That's makes perfect sense ViolentPanda until you realise she's older than me....
I remember when I first started out in left-wing politics, when I was like 16 or so, and I was coming into contact with the various groups that were around, and although I was interested in Marx and other class-based stuff I also had this nagging feeling a sense that what they were telling me was inadaquet in a very fundamental way. I couldn't express it, I didn't know enough at the time to put my finger on exactly what it was, but
my influences were really limited too. My parents were old Bennite Labour party people, Arguments for Democracy is probably the first political book I ever read, and my dad got me "Stupid White Men" by Michael Moore when I was towards the end of high school which I'm ashamed to say is what got me interested in left-wing books. I bought a Noam Chomsky book, Understanding Power, shortly after, and that was a lot better.
In retrospect, how strange it is that a young English boy had to get into left-wign politics by Michael Moore and Noam Chomsky? Is that the extent to which the British left-wing tradition has been eroded? That my first influences were American imports, that my political culture was a product of American cultural imperialism?

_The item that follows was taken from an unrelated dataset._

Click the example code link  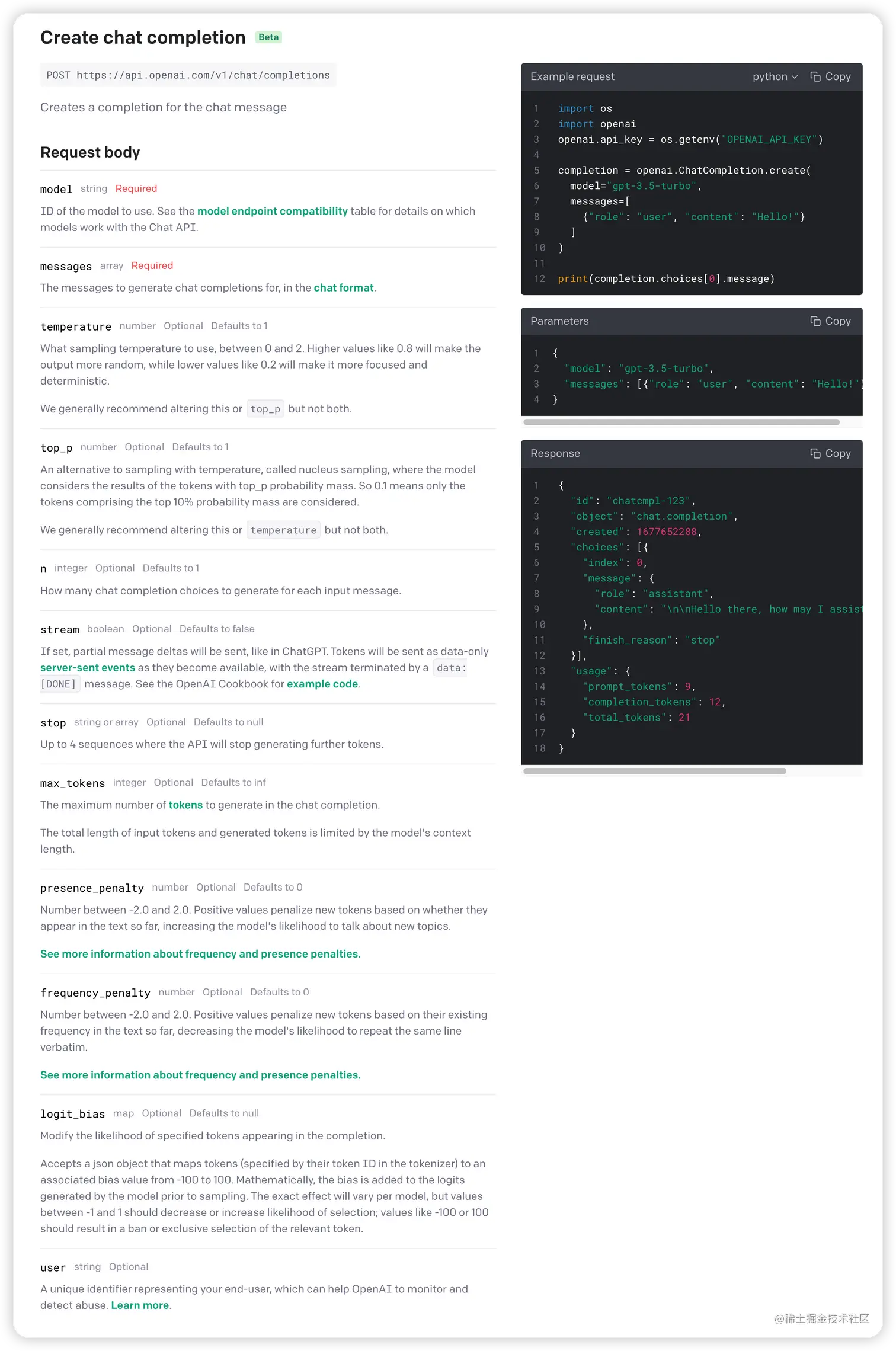[x=322, y=684]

Anyway, it wasn't until I started reading the IWCA website that I really felt that someone was addressing issues that I was coming up against in my every day life, with my mates, in terms that didn't frighten me away coz I hadn't been to university. And I've been critical of them plenty of times since, fucking hell some of the things Joe Reilly says on here occasionally deserve a bit of sincere criticism, but despite that the fact remains I owe a huge amount of my understanding of the world to them. They have done more to further my knowledge of the world than any fucking priviliged Laurie Penny Oxbrdige wanker has, infact it was these people who really put me off the most, I always used to think that "the left" wasn't something for me, it was for them.